Sorry, I should have said before. Kit was cleaning a gun. Why would there be a gun at your house? Blackthorn Hall is like a rock. You turn it over and so many things are underneath. This time a gun was underneath.
Kit went whiter than any ghost I’ve ever seen. He dropped the gun onto the counter. And he didn’t speak. I wonder if he was wondering what I was wondering. I was wondering how Ty knew how to clean a gun. Enough to tell someone they were doing it wrong.
Maybe he just didn’t know what to say, so he said that.
They looked at each other.
Time is not fast or slow where I am. And yet it was long enough for me to feel like the whole world was disappearing, like there was nothing else except Kit and Ty looking at each other.

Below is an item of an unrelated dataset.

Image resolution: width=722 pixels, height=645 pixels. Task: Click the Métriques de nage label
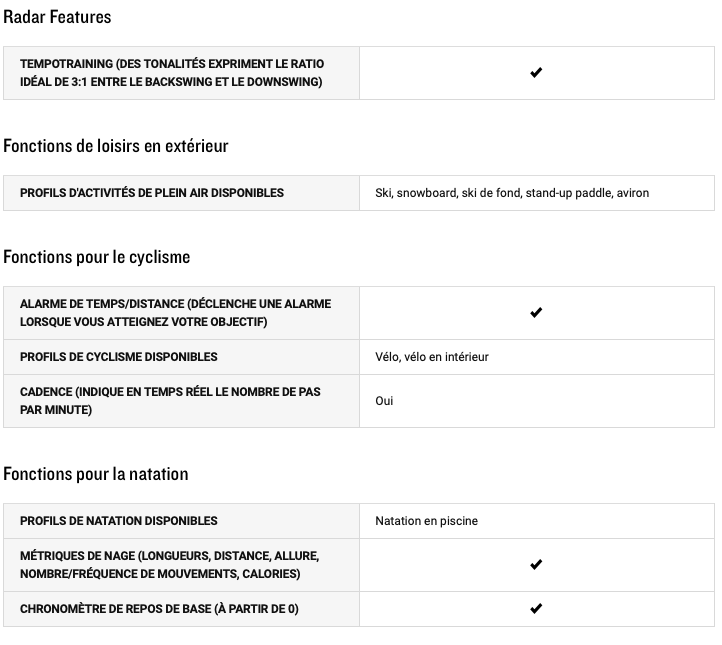[x=169, y=565]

Kit said, “You shouldn’t be here.”
He has never spoken to me like that. With such a cold voice. He had put his hands in his pockets and his shoulders were thrust forward, like he was being aggressive, but I could see his hands in his pockets, all knotted up. I wonder if Ty saw it too. Kit’s fingers, digging and digging into his palms.
But Ty wasn’t looking at Kit. He was looking past him at the window. I could hear birds, and quiet English sounds, and Ty breathing. He said, “How long do you think it will take you to forgive me?”

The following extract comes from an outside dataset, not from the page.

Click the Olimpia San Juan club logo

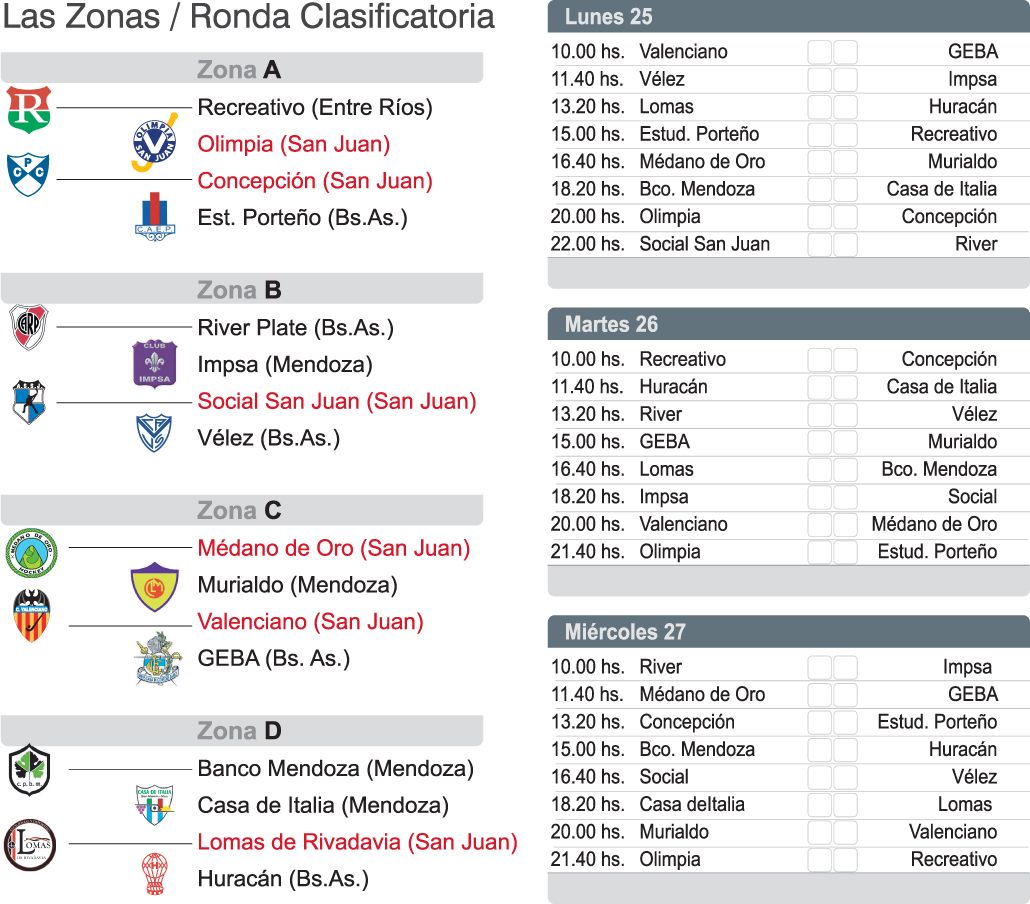(x=155, y=139)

Kit looked at me. He looked a little betrayed, as if I had known he would be here, had planned this. But I didn’t. “I don’t know,” he said.
“But not now,” Ty said in the smallest voice.

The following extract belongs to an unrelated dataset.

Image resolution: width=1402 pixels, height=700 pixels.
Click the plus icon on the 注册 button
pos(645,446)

“No,” Kit said. “Not now.”
There was no more reason to stay then.
Maybe there was a reason. Maybe it was Kit’s hands crushing in on themselves, until I thought the bones would break like hearts.
But Ty couldn’t see that. Ty was in pain. I put myself next to him, wrapped myself around him, held him while we went back through the Portal. I was sad. I wanted to see you very much, Jules. But Ty needed me to be with him.
If you dream this, maybe you will know we were there in your house. I am sorry we didn’t stay.
Julian, I don’t know what to do. Ty misses Kit more than he thought he could miss someone. He misses him as much now as he did the day he left. He loves him the same. I think he always will, and it scares me.
Kit is used to not needing people, but Ty needs people. He is afraid to need people but only because he needs them so much. He is not going to stop needing Kit. I don’t know if Kit will always need Ty. But Ty will always need him.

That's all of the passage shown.